El asambleísta departamental Eider Quiroga advirtió sobre el grave impacto que está generando el alza de precios en los productos esenciales, una situación que, según dijo, está afectando directamente la seguridad alimentaria de miles de familias tarijeñas.
En una entrevista brindada al diario digital El Guadalupano, Quiroga manifestó que la situación va mucho más allá de una disputa política. “Esto no es una pelea entre frentes o corrientes internas. Lo que se vive hoy en Tarija y en el país es hambre, desesperación y abandono,” sostuvo.
El legislador departamental fue enfático al rechazar que esta crisis se reduzca a una narrativa política simplista. Afirmó que algunos medios de comunicación intentan encasillar el problema como una pugna interna del MAS, restando atención a la emergencia social que golpea a la población.
“El ciudadano de a pie no discute ideología, discute cómo pagar el kilo de arroz o el litro de aceite. Ese es el debate real que se está ignorando desde el poder”, declaró. A su juicio, la falta de respuestas desde el Gobierno nacional ha profundizado aún más el malestar colectivo.

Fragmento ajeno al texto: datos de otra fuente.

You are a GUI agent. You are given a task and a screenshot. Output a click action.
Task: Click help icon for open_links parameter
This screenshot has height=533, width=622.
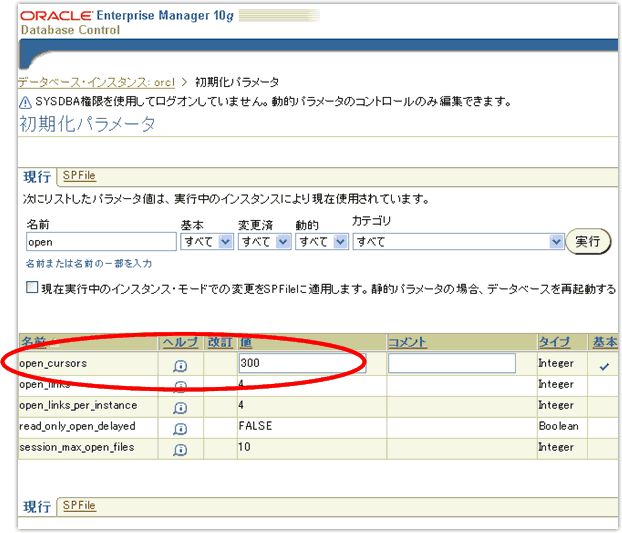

Asimismo, apuntó que decisiones políticas equivocadas han contribuido a crear un ambiente de mayor tensión. Entre ellas, cuestionó la forma en que se ha tratado el tema de la candidatura de Evo Morales, señalando que se están vulnerando derechos constitucionales.
“Pretender sacar a Evo Morales del camino político a la fuerza, manipulando las instituciones, solo enciende más la crisis. La Constitución es clara y debe respetarse”, agregó, insistiendo en que se debe garantizar una contienda electoral limpia y sin vetos.
Quiroga aseguró que permitir la participación de Morales en las elecciones no resolverá todos los problemas, pero devolvería legitimidad al proceso democrático. “Dejemos que el pueblo decida con su voto, no con imposiciones legales dudosas”, remarcó.
Finalmente, hizo un llamado a las autoridades para que prioricen las verdaderas urgencias del país. “Hoy el problema no es Evo ni una sigla política. El problema es que la gente no tiene qué comer. Y si no enfrentamos eso con seriedad, las consecuencias serán graves”, concluyó.